**Enunciado**
En el extracto de página sobre el documental acerca de la mentira, ¿qué grupo cantaba «La mentira es la que manda» en los ochenta?

**Extracto de página**

*-*-*

Un documental que acaba de estrenarse en España se pregunta los porqués de tanta mentira, ya sea política, como las armas de destrucción masiva de Irak; deportivas, como el dopaje; o financieras, como el maquillaje de resultados
VALENCIA. “La mentira es la que manda, la que causa sensación, la verdad es aburrida”, cantaba el grupo vizcaíno Eskorbuto en los lejanos ochenta, cuando todavía nos creíamos los deportes profesionales, a algún político o a alguien de éxito que triunfa en la vida. Hoy lo ponemos todo bajo sospecha, a veces muy injustamente, pero es que la prosaica realidad nos ha golpeado en los dientes como una barra de hierro en demasiadas ocasiones en lo que llevamos de siglo XXI y parte del anterior.
Un documental que ha llegado a nuestras pantallas, (Dis)Honesty: The truth about lies, se ha propuesto analizar en la medida de lo posible este fenómeno. Cómo, a través de la mentira y el fraude, intentamos conseguir réditos a pesar de que en la mayoría de las ocasiones nos llevarán por el camino de la amargura.
¿En la mayoría? Eso no lo podemos saber, si mentir no funcionara, no habría tanta gente sirviéndose de la deshonestidad para conseguir sus fines. Pero el documental se basa en eso, consta de entrevistas a personas arrepentidas por haber metido en algún momento de su vida. Algunos de ellos son casos que no revisten mayor importancia. Una mujer, por ejemplo, que harta de que su marido no la hiciera caso ni se acostase con ella recurrió a la famosa web Ashley Madison para sentir que aún podía seguir atrayendo a alguien. Otra, que mintió sobre su domicilio para matricular a sus hijos en un colegio. Nada que merezca atención.

*-*-*

**Material proporcionado**

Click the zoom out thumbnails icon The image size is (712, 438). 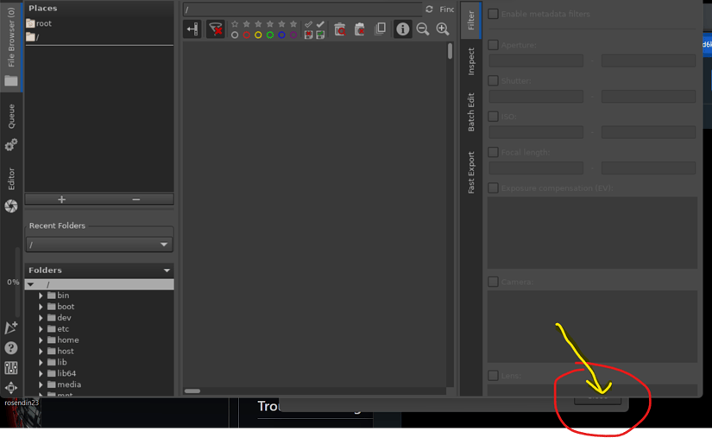(423, 29)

*-*-*

**Solución**
El grupo vizcaíno Eskorbuto.